Consider a new document that is sufficiently metaphorical and allusionary that it could be about anything. Any assignment of subject classification by a classifier to the document instantly places that subject at the forefront of a readers mind when interpreting the book, thus the classifier biases all subsequent readers of the document.
The correct classification
is not under ``Metaphor'' or ``Allusions'' (both valid Library of Congress Classification System
classes) because these classifications are for documents that are about metaphor and allusion, not documents that use metaphor and allusion. The document could be about metaphor and/or allusion as well as using metaphor and allusion, but as previously stated they could equally well be about anything.
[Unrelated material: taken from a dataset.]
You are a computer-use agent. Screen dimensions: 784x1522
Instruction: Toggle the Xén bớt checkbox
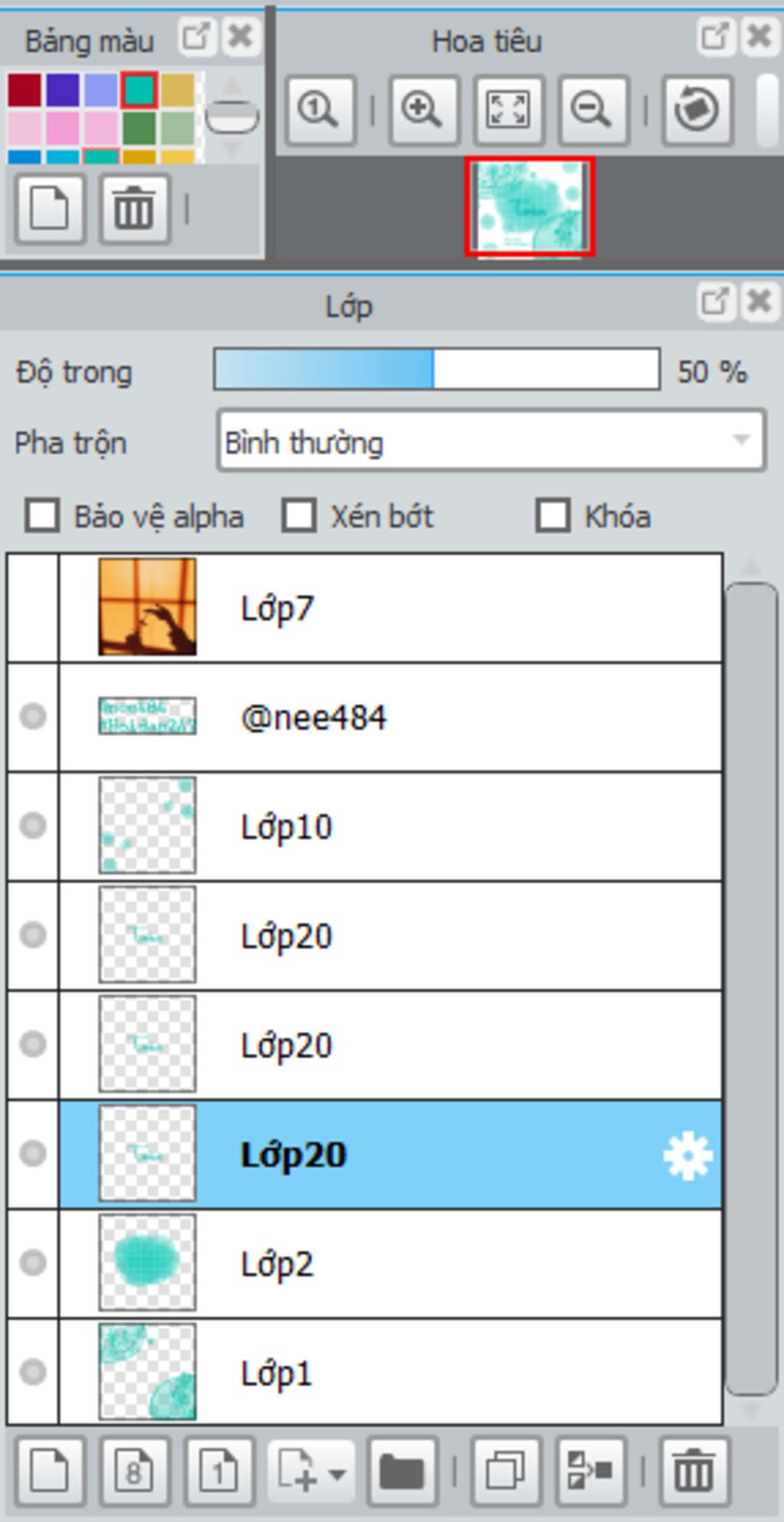click(x=299, y=516)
If the document remains unclassified, then it is largely inaccessible to library users, since much searching and browsing is performed by subject---this is certainly true of new, recently published works by unknown authors.
A document with an associated classification is a different document to one without and this classification can have a profound influence on the documents interpretation---this is made concretely true by the inclusion of cataloging-in-publication data in many modern books.
The work describing how to catalog and classify using the Library of Congress Classification System
is ``Subject Cataloging Manual: Classification''
which includes a section ``General Principles of Classification'' listing the 8 principles. Of 8 principles, all require interpretative evaluation (are not clear, simply and directly implementable using computers as we know them), 6 refer to large external schedules and several use terminology such as ``intent of the author,'' ``influence'' and ``appropriate'' without clear definition.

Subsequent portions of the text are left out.